Shortlist of three announced for the inaugural Deborah Rogers Foundation Writers Award.

Shena Mackay (Chair), Owen Sheers and Kate Summerscale, the judges of the inaugural Deborah Rogers Writers Award, today (Thursday 14 April) announce their shortlist of three. These first-time writers, one of whom will win £10,000 to support them financially while they complete their first book, have been chosen from a submissions total of 885 entries.

The judges began their reading in early March, from a longlist of eight entries chosen by agents within Rogers Coleridge & White. After six weeks of reading and debate, the shortlist is announced today during the London Book Fair.
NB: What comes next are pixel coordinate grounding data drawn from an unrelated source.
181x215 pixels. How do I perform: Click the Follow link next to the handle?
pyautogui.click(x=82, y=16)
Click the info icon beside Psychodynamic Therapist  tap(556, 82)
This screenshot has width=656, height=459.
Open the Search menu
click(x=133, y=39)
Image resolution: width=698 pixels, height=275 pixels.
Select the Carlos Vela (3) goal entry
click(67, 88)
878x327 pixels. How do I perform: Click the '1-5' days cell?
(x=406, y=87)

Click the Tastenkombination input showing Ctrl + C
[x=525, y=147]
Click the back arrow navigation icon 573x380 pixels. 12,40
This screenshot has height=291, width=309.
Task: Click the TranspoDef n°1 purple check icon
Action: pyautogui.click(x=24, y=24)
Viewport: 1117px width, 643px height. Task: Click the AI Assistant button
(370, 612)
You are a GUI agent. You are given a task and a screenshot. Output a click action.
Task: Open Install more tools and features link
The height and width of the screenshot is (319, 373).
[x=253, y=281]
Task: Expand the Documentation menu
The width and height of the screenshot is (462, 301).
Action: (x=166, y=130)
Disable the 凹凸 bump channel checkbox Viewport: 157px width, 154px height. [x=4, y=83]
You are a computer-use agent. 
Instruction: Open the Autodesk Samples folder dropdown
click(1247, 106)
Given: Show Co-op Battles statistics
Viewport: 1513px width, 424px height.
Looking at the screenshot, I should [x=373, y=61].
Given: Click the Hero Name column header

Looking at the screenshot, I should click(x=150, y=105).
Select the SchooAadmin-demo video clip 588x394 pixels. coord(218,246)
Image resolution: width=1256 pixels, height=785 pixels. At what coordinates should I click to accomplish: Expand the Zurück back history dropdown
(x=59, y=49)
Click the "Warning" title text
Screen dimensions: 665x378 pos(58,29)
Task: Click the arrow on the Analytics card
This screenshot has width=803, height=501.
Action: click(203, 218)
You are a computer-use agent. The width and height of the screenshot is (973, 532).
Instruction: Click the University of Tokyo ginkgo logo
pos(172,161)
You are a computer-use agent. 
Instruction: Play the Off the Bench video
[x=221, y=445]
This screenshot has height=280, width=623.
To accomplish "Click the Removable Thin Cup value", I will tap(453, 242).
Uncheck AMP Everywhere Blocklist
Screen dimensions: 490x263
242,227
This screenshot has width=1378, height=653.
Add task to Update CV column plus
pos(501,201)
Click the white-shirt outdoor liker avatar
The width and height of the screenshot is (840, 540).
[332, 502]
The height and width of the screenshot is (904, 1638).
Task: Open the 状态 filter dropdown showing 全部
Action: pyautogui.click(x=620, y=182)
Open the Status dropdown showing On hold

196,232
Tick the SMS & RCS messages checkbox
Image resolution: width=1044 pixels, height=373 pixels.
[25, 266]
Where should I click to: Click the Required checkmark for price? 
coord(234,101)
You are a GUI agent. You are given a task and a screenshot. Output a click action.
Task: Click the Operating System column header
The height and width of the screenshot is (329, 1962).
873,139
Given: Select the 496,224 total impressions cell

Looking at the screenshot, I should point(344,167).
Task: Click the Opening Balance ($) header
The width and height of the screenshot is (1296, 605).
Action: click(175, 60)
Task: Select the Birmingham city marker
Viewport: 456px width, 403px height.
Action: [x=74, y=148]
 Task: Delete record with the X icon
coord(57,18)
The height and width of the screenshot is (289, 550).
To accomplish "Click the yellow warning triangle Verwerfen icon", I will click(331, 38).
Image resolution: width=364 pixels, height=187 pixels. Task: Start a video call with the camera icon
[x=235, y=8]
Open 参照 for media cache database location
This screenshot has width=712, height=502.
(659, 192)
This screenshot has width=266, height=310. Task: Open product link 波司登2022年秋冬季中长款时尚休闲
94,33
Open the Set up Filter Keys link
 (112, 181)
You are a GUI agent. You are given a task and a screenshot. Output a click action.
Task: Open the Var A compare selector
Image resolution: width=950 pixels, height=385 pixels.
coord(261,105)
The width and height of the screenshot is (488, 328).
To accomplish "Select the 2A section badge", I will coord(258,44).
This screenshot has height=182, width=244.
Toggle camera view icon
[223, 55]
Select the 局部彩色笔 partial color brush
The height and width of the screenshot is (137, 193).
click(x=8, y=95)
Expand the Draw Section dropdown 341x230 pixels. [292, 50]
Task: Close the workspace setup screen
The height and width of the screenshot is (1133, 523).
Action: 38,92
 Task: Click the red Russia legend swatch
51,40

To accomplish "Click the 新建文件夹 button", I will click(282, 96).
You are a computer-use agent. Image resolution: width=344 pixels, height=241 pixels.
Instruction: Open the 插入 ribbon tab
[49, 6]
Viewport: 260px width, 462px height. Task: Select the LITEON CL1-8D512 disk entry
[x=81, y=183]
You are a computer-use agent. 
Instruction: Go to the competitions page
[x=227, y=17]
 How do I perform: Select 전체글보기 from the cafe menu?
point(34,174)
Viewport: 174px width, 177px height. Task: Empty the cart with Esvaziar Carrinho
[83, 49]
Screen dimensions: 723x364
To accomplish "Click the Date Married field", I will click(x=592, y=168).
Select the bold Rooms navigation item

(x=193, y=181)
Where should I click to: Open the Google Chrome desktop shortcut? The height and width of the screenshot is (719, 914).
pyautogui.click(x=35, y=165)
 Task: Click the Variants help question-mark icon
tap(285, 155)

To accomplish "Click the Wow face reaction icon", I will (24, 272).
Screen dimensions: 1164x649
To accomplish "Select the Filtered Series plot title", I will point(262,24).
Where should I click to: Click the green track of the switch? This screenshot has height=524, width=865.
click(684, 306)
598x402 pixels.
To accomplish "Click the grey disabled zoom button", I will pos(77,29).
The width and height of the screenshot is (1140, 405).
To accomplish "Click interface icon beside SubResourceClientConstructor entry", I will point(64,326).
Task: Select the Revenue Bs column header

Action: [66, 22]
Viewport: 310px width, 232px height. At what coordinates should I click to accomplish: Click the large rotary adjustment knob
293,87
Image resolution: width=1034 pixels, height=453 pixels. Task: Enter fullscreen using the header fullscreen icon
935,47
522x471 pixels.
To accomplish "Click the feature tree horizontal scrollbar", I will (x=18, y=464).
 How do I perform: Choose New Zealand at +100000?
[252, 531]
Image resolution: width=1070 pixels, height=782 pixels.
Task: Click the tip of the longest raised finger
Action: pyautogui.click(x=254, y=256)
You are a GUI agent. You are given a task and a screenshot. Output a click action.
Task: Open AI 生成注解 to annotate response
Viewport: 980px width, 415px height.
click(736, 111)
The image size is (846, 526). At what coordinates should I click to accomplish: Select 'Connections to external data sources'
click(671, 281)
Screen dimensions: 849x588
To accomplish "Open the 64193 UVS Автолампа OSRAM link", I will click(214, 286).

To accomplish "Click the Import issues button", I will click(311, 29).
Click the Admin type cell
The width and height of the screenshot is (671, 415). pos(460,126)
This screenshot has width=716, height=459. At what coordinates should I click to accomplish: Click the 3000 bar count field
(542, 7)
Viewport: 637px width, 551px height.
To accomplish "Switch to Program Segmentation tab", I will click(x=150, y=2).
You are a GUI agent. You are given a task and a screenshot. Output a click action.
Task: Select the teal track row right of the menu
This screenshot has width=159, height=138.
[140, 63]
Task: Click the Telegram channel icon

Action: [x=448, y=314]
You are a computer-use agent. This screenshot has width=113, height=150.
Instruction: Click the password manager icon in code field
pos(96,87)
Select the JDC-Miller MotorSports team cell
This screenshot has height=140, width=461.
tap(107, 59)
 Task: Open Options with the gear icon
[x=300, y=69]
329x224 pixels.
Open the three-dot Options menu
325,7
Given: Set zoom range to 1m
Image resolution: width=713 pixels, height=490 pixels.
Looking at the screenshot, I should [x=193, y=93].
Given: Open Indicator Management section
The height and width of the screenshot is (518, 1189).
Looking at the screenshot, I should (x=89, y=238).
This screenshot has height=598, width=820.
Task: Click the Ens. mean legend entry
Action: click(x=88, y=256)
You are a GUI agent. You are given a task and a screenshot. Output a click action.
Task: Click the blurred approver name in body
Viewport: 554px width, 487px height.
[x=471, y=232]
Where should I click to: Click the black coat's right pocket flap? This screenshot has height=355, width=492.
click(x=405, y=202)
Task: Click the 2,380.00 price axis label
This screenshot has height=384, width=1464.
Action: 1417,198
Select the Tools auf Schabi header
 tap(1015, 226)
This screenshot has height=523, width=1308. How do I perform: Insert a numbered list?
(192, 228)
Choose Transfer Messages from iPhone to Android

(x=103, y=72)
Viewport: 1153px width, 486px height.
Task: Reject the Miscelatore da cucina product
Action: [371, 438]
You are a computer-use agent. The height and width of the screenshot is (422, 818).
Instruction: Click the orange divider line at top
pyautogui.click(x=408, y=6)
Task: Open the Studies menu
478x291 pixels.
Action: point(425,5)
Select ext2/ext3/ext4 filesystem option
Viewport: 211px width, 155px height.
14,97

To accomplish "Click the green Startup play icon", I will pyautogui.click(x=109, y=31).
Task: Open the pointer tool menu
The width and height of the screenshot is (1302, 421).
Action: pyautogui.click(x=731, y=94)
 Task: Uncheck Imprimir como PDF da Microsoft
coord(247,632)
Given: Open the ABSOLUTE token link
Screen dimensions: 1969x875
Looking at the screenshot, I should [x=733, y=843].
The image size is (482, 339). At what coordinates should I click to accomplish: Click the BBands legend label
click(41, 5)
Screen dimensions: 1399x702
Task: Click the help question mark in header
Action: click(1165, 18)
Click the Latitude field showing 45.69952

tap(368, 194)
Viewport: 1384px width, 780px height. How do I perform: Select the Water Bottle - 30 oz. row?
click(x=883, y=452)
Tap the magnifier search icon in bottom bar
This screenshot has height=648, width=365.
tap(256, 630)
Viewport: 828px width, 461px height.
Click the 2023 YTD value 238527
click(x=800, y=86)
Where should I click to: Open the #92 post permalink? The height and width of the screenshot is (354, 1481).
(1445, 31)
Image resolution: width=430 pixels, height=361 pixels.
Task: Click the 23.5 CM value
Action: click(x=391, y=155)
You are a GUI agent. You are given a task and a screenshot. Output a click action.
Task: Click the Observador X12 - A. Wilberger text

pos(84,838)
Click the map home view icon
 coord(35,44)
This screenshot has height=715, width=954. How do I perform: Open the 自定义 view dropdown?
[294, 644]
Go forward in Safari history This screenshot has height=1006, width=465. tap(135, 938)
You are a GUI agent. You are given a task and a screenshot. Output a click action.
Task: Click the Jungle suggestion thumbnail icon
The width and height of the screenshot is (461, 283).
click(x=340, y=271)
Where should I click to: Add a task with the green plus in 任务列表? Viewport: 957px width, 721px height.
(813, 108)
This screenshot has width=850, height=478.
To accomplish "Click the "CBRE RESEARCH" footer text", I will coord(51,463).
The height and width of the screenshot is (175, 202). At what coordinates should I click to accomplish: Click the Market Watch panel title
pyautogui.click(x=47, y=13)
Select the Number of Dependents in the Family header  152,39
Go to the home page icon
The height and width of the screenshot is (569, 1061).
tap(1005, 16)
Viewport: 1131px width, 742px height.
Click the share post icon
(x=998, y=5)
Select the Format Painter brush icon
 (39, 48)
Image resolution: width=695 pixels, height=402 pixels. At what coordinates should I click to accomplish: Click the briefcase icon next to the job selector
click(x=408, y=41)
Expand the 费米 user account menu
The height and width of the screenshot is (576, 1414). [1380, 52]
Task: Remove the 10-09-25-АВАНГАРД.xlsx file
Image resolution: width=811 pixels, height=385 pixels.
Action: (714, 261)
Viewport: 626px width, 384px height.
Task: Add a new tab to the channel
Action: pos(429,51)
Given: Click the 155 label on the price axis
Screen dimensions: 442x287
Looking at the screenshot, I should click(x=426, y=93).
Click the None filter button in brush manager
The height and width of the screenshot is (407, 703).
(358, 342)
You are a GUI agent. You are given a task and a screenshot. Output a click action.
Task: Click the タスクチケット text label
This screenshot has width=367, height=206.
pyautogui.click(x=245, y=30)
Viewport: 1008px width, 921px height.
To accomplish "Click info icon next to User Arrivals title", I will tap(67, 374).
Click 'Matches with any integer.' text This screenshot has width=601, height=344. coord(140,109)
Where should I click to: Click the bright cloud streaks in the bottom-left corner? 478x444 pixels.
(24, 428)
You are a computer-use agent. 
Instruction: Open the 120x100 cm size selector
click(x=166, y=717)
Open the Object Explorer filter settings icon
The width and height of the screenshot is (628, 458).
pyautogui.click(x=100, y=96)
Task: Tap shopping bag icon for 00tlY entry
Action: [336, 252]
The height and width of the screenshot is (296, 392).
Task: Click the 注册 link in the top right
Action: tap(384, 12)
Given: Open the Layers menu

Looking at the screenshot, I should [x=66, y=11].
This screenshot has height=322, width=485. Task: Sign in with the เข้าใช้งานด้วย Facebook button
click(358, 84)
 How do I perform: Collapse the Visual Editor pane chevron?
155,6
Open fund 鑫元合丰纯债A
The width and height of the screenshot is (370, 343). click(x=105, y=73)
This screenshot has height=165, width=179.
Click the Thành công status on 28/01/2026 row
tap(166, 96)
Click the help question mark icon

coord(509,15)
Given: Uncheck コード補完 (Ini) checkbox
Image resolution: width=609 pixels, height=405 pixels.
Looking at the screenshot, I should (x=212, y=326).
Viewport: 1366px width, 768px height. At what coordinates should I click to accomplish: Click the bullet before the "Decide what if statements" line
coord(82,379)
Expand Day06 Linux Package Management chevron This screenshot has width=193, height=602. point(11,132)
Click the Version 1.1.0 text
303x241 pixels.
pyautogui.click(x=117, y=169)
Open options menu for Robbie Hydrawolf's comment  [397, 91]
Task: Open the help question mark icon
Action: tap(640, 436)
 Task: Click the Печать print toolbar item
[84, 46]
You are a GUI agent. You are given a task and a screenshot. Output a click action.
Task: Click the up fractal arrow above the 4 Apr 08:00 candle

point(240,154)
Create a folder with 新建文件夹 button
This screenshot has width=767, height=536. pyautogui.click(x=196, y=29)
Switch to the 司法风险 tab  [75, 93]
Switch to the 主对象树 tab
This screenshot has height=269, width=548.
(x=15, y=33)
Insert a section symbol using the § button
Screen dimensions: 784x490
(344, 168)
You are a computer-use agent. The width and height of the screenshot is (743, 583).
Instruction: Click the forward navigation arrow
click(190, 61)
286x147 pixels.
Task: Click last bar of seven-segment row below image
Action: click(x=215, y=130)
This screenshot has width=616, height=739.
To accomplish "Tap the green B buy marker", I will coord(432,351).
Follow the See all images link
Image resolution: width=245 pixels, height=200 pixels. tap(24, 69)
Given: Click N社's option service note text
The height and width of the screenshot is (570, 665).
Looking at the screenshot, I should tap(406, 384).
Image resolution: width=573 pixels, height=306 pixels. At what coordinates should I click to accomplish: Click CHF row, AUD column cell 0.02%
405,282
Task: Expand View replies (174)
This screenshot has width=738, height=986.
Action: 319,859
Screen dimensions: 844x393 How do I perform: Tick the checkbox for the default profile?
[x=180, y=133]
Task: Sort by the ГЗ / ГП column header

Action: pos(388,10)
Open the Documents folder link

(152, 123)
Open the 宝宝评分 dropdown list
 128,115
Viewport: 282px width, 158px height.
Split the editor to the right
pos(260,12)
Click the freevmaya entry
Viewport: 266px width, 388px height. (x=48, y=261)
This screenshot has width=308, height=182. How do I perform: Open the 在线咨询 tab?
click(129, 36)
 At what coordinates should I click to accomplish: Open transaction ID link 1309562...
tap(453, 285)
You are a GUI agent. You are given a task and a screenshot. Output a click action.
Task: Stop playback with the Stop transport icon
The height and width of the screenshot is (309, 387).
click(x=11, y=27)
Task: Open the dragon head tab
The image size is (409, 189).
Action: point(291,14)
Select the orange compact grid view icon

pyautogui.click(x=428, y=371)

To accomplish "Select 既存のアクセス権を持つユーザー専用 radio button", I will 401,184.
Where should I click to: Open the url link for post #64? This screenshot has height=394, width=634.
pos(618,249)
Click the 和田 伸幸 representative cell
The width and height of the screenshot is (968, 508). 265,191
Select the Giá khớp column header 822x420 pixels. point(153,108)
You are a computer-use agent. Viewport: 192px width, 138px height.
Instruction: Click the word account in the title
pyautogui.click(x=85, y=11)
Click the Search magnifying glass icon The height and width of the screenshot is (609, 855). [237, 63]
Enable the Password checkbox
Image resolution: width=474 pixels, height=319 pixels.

The three writers in contention for the award are:


Imogen Hermes Gowar - The Mermaid and Mrs Hancock

Guy Stagg - The Crossway

Sharlene Wen-Ning Teo - Ponti

Chosen from a longlist of eight, including the following:


Jane Archer - Cutting the Roses

Divya Ghelani - Runaway

Sinéad Gleeson - Thin Places

Patrick Langley - The Brothers King

Amanda Mason - A Haunting at Iron Sike Farm

Shena Mackay, Chairman of the judges, comments:

“It goes without saying that it is a huge honour to be the Chair of this first Writers Award of the Deborah Rogers Foundation, which pays tribute to Deborah Rogers in the most appropriate way – the encouragement of new young talent.

I like to think Deborah would be impressed by the range of entries for this generous Award: – Kate, Owen and I certainly were. The finalists all display some of the criteria we think necessary for a piece of work to be considered art: does it touch the heart? Are its characters interesting and/or plausible? Can it create a time, a place, a world? Has it acuteness of observation or an original slant on things? Does it show originality of thought or imagery or colour in the writing? If unfinished, how will it develop and where is it going? Is the writing particularly fine?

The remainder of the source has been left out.